Aim 1: Reproduce the records from their first line through the line containing "pyautogui.click(x=176, y=190)". Swap "Instruction" for "Directive" throughout and leave everything else unchanged.

Provided text:
American Christians must face the question of obedience, Ripken says.

“If we are in Christ, we do not get to decide whether we are a partner with Christ, only whether we are a good partner or a bad partner,” he says. “This movie is about getting off your backside and going to work in the name of Jesus and being a wise partner with Christ as we broadly sow the gospel in all the world.”

“The Insanity of God” offers a much-needed glimpse into a reality of following Jesus.

“There is no stronger argument for the claims of Christ than when his followers abandon everything and willingly lay down their lives,” says J.D. Greear, pastor of The Summit Church in Raleigh-Durham, N.C. “It’s how the early church grew, and it’s how the church is growing around the world today. ‘The Insanity of God’ allows us a small glimpse into a few of these astounding stories, reminding us that there is no limit to what God can do with a life fully surrendered to him.”

Stored items from a collection:
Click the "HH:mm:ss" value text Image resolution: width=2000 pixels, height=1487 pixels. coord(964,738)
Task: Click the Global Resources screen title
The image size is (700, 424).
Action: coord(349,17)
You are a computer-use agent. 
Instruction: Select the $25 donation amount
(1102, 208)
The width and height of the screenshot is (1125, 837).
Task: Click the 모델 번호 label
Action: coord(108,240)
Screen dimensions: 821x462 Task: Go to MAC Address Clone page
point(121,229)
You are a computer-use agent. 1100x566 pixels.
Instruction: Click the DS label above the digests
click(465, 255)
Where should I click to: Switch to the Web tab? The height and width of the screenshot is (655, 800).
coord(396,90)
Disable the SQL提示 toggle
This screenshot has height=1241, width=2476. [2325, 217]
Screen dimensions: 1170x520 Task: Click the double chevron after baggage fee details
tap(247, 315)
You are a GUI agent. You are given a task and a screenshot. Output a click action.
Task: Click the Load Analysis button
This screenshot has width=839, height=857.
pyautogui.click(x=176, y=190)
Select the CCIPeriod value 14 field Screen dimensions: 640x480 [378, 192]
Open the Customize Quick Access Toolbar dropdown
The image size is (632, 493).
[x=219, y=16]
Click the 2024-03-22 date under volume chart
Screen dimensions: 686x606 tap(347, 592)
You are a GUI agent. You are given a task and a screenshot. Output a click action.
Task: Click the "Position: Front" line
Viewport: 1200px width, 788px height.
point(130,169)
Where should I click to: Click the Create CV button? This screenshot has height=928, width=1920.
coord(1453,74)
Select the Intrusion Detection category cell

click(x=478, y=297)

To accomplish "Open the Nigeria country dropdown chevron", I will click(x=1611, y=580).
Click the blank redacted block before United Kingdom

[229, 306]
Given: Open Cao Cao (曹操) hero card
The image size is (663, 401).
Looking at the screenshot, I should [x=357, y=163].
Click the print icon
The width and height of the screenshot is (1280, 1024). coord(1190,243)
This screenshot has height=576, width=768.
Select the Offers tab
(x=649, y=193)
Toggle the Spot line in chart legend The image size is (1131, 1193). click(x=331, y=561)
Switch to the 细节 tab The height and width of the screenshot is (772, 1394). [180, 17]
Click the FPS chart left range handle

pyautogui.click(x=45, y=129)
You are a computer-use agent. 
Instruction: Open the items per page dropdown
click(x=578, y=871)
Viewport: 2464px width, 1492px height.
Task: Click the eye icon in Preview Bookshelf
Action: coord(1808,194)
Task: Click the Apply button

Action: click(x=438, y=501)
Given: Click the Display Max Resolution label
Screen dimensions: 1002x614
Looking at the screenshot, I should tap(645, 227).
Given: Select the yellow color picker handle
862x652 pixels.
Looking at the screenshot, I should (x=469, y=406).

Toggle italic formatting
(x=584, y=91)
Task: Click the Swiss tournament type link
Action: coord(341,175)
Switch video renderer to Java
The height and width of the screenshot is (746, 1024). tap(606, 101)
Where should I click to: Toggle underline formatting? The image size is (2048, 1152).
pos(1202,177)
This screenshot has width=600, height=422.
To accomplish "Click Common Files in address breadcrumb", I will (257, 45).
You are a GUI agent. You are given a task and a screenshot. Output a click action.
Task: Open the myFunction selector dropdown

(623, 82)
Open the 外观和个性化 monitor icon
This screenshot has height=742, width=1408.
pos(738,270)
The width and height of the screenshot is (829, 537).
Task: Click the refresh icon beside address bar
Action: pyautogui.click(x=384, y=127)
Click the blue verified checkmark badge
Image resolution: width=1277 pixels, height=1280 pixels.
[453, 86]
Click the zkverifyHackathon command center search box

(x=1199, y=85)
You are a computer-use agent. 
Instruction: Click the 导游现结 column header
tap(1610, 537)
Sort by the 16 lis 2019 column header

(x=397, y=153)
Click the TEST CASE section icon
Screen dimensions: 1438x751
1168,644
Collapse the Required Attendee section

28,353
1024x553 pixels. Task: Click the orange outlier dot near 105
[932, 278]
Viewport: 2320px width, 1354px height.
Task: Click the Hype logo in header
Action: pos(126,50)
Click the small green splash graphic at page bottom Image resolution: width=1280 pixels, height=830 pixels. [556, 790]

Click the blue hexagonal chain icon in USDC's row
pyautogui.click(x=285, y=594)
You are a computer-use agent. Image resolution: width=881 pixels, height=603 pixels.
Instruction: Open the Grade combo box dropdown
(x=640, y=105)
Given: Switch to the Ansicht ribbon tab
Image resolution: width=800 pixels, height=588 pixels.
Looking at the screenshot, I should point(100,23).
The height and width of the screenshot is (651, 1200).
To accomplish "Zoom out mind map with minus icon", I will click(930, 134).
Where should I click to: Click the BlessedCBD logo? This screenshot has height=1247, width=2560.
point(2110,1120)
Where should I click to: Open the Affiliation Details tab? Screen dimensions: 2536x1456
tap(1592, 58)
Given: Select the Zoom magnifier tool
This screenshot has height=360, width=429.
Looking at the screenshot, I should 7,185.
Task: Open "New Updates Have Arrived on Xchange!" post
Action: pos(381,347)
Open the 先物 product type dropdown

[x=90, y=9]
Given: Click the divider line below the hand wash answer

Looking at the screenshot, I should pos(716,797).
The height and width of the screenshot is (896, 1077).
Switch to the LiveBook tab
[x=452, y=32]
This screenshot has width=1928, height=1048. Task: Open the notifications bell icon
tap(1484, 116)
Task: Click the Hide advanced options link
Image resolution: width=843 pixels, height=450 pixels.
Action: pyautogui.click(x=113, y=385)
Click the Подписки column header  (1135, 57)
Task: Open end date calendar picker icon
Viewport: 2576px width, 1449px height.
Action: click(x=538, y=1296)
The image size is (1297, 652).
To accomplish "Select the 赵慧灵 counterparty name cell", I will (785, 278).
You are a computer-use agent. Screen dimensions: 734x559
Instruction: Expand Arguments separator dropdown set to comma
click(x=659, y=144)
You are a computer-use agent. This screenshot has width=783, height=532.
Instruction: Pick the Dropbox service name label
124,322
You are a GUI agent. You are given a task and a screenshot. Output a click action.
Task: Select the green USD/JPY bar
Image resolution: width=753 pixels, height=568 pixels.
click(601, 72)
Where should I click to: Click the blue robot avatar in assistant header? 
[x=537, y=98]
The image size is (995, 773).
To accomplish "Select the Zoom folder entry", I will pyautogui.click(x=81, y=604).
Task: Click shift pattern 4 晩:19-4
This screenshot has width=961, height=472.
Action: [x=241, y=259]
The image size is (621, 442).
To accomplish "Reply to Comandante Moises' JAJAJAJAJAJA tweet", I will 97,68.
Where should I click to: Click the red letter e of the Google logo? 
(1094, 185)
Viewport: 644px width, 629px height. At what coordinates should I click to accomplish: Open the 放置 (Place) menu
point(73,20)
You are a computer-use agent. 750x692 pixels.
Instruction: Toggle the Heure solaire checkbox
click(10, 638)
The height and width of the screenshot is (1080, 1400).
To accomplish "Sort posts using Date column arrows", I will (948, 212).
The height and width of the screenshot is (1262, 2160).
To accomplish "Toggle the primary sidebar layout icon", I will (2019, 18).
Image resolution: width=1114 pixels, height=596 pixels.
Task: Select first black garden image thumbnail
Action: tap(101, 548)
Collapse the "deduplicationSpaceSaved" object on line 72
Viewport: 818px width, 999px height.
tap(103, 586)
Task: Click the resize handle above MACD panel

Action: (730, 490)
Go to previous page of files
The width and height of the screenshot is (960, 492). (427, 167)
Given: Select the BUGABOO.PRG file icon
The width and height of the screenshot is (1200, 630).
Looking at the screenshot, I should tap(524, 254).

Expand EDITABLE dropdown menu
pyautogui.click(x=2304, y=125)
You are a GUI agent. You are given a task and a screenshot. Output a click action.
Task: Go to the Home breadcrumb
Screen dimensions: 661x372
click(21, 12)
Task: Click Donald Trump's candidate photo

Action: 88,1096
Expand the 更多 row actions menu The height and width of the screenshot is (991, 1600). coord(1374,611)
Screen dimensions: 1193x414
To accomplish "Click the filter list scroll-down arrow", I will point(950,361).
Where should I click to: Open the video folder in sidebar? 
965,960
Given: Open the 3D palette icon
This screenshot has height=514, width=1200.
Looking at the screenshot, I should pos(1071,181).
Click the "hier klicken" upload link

Aim 2: Extend the passage about the film "The Insanity of God" from the point where it stops.

Final result 1:
Click the "HH:mm:ss" value text Image resolution: width=2000 pixels, height=1487 pixels. coord(964,738)
Task: Click the Global Resources screen title
The image size is (700, 424).
Action: coord(349,17)
You are a computer-use agent. 
Directive: Select the $25 donation amount
(1102, 208)
The width and height of the screenshot is (1125, 837).
Task: Click the 모델 번호 label
Action: coord(108,240)
Screen dimensions: 821x462 Task: Go to MAC Address Clone page
point(121,229)
You are a computer-use agent. 1100x566 pixels.
Directive: Click the DS label above the digests
click(465, 255)
Where should I click to: Switch to the Web tab? The height and width of the screenshot is (655, 800).
coord(396,90)
Disable the SQL提示 toggle
This screenshot has height=1241, width=2476. [2325, 217]
Screen dimensions: 1170x520 Task: Click the double chevron after baggage fee details
tap(247, 315)
You are a GUI agent. You are given a task and a screenshot. Output a click action.
Task: Click the Load Analysis button
This screenshot has width=839, height=857.
pyautogui.click(x=176, y=190)

Final result 2:
Kevin Ezell, president of the North American Mission Board adds: “What Nik and Ruth Ripken share will change your view of God’s current-day activity in the world and your perception about how millions of our fellow believers live. The stories of persecution are not marked by defeat or hopelessness. They are stories of triumph and God’s amazing faithfulness to His people.”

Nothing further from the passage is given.